# Using a Mortgage Broker / Self Build Homeloans



## Angel28 (15 Nov 2006)

Just wondering if anyone has any advice to offer on using a mortgage broker. I see some companies offer good packages minimising legal fees etc. Do you think it is worth your while  to use one or can you get better value from shopping around yourself?? 
Secondly it is a self build homeloan we are interested in and I was wondering who offers the best rates/package for this.


----------



## Dreamerb (16 Nov 2006)

Angel28 said:


> Just wondering if anyone has any advice to offer on using a mortgage broker. I see some companies offer good packages minimising legal fees etc. Do you think it is worth your while to use one or can you get better value from shopping around yourself??
> Secondly it is a self build homeloan we are interested in and I was wondering who offers the best rates/package for this.


It really depends on your circumstances and on how much you're looking for. On our first mortgage, we went with REA [no, have no association with them], and found them very good. They charge a fee up front which includes most of the legal fees, and then refund commission - as far as I recall, a couple of months after everything's gone through, when it tends to come in very handy! I've steered a long way clear of brokers associated with estate agents, particularly because I think some of them do a lot of work with sub-prime lenders (i.e. thoroughly non-competitive rates which could cost you tens of thousands over the lifetime of the mortgage), but that's just me - I'm sure some of them are fine. 

On subsequent mortgages - one buy-to-let, one PPR - we've negotiated directly with lenders. On the buy to let, it was purely for expediency and we got a good (at the time) tracker rate; on the PPR because we were looking for a package of financing including bridging, and, looking for a larger amount and being on a much more secure financial footing we felt more able to negotiate. You'd be surprised how effective it can be to look your bank manager in the eye and say "Nope, that's too dear.
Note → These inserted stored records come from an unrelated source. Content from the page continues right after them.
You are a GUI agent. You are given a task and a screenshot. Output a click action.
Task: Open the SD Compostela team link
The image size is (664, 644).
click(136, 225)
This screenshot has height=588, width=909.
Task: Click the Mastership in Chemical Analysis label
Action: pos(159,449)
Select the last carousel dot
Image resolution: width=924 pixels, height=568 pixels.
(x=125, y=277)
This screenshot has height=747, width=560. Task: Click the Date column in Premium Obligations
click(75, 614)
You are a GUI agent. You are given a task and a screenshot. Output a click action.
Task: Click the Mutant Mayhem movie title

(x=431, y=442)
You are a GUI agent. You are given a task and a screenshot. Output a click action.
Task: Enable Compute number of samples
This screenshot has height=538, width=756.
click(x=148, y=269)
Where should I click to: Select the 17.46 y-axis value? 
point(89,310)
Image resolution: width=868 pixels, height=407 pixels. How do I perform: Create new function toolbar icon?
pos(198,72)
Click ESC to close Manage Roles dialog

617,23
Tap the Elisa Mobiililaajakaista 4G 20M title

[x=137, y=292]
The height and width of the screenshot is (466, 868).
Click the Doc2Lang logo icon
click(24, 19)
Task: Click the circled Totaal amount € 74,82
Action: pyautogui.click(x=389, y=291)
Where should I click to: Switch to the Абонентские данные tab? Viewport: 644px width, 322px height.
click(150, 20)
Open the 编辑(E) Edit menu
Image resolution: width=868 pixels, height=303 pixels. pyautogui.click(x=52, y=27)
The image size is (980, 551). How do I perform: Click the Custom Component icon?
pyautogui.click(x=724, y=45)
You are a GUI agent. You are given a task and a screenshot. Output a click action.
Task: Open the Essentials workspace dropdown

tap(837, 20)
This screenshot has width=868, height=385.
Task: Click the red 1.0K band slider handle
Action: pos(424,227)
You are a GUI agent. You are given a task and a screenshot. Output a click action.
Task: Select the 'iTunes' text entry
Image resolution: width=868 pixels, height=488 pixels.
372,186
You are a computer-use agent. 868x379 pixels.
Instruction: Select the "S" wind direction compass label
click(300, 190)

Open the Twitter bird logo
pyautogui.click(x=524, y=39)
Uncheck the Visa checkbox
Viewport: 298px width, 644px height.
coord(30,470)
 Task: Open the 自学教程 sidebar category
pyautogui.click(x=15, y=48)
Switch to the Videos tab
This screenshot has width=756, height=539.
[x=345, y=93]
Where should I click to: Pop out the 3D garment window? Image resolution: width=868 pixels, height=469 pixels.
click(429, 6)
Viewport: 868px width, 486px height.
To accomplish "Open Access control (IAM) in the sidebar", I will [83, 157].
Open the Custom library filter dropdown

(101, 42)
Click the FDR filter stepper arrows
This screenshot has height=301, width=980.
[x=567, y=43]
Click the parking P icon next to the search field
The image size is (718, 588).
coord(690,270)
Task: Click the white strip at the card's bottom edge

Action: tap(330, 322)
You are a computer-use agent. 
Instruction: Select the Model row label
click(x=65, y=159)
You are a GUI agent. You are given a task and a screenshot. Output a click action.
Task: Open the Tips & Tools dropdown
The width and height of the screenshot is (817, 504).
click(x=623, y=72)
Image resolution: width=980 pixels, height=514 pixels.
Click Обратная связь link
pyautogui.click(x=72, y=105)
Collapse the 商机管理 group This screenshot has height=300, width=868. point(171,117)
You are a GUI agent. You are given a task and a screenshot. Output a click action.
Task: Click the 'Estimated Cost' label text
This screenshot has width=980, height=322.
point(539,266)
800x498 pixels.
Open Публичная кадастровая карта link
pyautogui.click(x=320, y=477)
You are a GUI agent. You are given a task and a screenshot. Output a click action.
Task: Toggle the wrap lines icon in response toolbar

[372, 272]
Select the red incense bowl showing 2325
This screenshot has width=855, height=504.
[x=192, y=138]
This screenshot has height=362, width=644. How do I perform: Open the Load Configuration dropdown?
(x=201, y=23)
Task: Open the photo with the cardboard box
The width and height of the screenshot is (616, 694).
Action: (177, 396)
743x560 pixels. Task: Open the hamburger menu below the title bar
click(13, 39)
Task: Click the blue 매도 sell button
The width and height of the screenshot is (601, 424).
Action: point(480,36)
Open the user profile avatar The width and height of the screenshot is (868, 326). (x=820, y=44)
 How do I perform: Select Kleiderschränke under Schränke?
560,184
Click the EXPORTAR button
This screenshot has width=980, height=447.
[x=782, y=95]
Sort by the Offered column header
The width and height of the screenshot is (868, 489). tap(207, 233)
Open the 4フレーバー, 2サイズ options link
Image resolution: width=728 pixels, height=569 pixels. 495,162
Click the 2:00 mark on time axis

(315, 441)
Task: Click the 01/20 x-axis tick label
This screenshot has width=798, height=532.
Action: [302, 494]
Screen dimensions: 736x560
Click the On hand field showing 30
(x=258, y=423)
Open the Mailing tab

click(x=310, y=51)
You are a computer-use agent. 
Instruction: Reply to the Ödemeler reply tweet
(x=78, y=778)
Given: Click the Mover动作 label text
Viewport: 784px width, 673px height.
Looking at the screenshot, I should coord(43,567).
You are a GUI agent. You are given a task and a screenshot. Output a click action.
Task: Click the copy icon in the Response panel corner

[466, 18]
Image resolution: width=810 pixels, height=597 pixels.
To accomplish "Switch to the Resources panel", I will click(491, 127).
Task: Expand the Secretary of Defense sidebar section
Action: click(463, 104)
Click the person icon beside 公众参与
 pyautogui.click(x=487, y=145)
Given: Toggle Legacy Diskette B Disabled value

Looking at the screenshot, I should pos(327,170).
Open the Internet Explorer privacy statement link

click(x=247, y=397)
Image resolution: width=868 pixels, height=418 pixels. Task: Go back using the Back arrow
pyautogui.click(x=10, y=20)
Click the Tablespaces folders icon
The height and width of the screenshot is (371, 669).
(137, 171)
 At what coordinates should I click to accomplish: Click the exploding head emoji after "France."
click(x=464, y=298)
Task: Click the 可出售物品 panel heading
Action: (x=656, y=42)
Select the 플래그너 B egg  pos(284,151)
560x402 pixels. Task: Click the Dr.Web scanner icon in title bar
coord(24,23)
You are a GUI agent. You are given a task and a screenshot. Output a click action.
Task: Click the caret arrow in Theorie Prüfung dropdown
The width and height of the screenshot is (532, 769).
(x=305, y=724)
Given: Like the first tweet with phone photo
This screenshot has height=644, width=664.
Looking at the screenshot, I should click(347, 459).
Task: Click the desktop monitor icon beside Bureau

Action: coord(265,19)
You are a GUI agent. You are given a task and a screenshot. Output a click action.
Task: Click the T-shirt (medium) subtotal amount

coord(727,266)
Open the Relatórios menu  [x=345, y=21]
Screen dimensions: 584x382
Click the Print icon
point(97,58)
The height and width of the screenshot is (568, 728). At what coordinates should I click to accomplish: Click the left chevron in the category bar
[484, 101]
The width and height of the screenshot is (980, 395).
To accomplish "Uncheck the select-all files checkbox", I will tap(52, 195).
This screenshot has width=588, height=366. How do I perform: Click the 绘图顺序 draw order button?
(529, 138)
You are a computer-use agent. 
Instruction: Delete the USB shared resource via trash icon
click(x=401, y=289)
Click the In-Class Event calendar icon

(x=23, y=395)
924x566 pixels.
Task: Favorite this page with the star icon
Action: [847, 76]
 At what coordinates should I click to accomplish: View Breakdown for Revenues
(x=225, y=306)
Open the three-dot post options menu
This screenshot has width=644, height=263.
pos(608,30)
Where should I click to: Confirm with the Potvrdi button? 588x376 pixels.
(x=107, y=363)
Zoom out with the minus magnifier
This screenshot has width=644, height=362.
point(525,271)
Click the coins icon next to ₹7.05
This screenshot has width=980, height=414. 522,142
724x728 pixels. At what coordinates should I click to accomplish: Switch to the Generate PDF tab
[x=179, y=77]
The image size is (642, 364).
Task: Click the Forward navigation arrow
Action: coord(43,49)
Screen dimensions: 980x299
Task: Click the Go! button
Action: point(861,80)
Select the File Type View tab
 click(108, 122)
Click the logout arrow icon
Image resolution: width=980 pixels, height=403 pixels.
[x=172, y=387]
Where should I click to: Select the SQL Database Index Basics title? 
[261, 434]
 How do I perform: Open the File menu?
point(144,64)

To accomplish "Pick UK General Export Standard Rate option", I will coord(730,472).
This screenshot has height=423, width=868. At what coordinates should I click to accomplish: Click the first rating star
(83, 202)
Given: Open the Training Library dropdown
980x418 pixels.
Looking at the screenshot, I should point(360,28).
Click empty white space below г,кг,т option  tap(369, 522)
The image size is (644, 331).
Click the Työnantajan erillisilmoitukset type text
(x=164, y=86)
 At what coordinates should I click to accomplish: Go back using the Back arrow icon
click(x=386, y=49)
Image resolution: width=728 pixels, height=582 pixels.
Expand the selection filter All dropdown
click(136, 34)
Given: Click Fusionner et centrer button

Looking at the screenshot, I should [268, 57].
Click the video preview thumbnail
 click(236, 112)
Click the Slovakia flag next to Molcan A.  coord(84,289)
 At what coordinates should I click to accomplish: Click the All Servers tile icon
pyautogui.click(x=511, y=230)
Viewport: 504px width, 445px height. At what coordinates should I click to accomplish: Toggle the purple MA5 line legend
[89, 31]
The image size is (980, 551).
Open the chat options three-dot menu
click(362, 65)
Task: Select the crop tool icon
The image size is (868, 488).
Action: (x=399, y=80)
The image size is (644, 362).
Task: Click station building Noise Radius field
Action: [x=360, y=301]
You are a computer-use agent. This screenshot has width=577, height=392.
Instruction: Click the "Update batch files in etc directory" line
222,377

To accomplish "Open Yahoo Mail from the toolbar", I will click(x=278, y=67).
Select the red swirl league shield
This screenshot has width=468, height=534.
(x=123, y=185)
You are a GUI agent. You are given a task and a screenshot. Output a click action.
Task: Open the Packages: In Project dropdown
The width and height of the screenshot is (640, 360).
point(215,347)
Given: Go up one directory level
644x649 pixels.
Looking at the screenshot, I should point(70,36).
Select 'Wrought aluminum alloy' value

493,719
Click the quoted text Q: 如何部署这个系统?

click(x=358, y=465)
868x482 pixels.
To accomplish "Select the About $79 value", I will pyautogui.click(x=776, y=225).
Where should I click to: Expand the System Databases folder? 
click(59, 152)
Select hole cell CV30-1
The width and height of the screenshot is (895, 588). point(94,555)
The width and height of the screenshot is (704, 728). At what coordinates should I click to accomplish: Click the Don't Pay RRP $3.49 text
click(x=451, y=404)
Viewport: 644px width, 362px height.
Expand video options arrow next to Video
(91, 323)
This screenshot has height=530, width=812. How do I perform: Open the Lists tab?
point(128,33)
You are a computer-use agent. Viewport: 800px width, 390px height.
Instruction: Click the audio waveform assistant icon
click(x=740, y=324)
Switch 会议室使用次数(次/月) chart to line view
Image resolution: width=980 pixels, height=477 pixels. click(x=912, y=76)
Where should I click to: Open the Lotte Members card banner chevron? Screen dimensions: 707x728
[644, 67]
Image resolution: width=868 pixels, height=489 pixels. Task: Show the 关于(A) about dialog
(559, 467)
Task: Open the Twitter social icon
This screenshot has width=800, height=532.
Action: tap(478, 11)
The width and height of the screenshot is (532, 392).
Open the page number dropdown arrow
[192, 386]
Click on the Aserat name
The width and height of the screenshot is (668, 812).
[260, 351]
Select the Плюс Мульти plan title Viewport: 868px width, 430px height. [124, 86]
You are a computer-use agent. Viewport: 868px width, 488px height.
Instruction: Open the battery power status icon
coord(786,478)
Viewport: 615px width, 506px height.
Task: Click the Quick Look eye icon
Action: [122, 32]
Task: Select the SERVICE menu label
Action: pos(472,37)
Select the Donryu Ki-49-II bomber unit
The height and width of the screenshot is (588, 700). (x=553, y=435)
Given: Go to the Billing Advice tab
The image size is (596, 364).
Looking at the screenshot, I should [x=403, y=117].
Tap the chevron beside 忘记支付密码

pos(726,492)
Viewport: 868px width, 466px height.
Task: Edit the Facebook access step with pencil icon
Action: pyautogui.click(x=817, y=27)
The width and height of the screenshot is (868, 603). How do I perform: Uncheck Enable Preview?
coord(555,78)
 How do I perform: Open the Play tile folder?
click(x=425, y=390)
Can you do better?" Helps if you can tell them where's cheaper, of course!

There are probably a lot of additional factors associated with self-build and I've never had that complication... should be plenty of people who can comment though!


----------



## Angel28 (16 Nov 2006)

Thanks for that Dreamerb.  We are considering going with REA and have read a bit about them, so advice is helpful.


----------